There are different possible scenarios related to RAI-refractoriness: i) the metastatic tissue does not concentrate radioiodine at the time of the first I131 treatment; ii) the tumor tissue loses the ability to concentrate radioiodine after previous evidence of uptake; iii) radioiodine is concentrated in some lesions but not in others; iv) metastatic disease progresses despite significant uptake of RAI. In general, RAI resistance is addressed to the loss of the ability to absorb, concentrate and metabolize iodine, caused in most cases by the loss of functional differentiation markers as NIS and TPO and by oncogenic activation of downstream signal transducers which in turn dysregulate cell growth, survival, motility and invasion.
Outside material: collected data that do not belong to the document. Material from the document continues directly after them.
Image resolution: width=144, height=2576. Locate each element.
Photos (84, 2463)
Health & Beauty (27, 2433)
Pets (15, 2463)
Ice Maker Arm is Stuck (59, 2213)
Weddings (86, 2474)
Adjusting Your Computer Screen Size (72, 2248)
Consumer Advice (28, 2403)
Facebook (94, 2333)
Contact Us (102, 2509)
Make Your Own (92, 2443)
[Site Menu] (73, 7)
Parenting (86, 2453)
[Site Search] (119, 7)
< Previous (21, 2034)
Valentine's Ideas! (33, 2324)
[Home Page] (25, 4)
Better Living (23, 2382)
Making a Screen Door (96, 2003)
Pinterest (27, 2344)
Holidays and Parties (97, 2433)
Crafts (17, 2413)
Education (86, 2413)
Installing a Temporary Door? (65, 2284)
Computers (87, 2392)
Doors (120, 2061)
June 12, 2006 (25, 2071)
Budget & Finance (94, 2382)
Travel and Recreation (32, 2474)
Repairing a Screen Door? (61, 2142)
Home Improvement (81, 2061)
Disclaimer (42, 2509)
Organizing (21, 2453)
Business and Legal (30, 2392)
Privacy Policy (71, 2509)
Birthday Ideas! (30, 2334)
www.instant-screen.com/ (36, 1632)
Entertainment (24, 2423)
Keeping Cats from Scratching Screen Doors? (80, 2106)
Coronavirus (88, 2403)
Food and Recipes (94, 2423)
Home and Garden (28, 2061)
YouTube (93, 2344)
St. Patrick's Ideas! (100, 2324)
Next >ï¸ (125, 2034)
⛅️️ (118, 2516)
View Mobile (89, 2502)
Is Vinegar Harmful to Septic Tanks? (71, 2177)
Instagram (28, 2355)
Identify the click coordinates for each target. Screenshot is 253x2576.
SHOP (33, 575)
However, the biology of the four classes of cancer described above is not fully understood.
The purpose of the present project is to identify a molecular signature associated with RAI refractory DTCs, which could be used as predictive markers to improve clinical management of advanced thyroid cancer patients, thus avoiding the administration of ineffective RAI treatment and address the clinician to alternative and new molecular targeted drugs.
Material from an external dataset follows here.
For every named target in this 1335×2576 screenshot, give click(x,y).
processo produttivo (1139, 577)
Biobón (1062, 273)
Preliminary data on miRNA signatures of RAI-refractory and RAI-sensitive PTCs were obtained in a screening cohort of 26 PTCs. Data will be validated by digital PCR and correlated with genetic alterations. Genetic variants and miRNA expression levels will be integrated to understand how they can act together to alter regulation of Iodine metabolism and finally lead to RAI resistance in thyroid cancers. The identified association will be subsequently explored by in vitro studies (cell lines and organoids).
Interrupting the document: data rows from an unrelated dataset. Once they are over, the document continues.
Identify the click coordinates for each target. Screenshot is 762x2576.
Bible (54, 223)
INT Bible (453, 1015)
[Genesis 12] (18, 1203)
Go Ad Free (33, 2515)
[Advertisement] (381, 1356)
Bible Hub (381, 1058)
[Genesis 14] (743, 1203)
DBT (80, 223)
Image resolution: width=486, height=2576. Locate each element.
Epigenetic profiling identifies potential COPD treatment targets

Molecular biomarkers were identified as predictors of radiation sensitivity in some cancers. Unfortunately, no predictive biomarker is currently available for identifying the thyroid cancer patients who should benefit from RAI therapy. Identification of a molecular signature associated with RAI refractory DTCs can improve clinical management of advanced thyroid cancer patients. Early patient classification could avoid the administration of ineffective RAI treatment that may lead to severe adverse events and consider alternative local or systemic therapies.
It is likely that mapping of genetic alterations in cancer specimens will help to determine how patients should be treated. DNA sequencing technologies play a growing role in the implementation of cancer predictors and prognosticators. Moreover, recent studies suggested that miRNAs may help to better classify cancer subtypes and predict their outcomes, due to their cancer-specific expression and stability. A spectrum of dysregulated miRNAs was identified to be involved in thyroid cancer genesis and progression. However, few studies reported the association between RAI-uptake and miRNA expression profiles and none has evaluated their association with response to RAI-treatment.
Both mutational data and miRNA expression levels will be analyzed in RAI sensitive and RAI resistant DTC patients. Genetic variants and miRNA expression results will be integrated to understand how they can act together to alter regulation of Iodine metabolism and finally lead to RAI resistance in thyroid cancers.
Two different in vitro models, cell lines and organoids, will be used to improve the knowledge of the molecular processes causing RAI resistance. In particular, the organoids are a more accurate representation of the natural environment experienced by cells in the living organism as opposed to growing cells on 2D flat surfaces. Moreover, until now, no organoids from fresh thyroid cancer tissues were established. To date, organoids cultured by only a few types of human tissues exist. The methods to grow the organoids proposed by this project will open new frontiers to develop this culture method for all human tissues in order to early predict the responses to specific cancer treatment.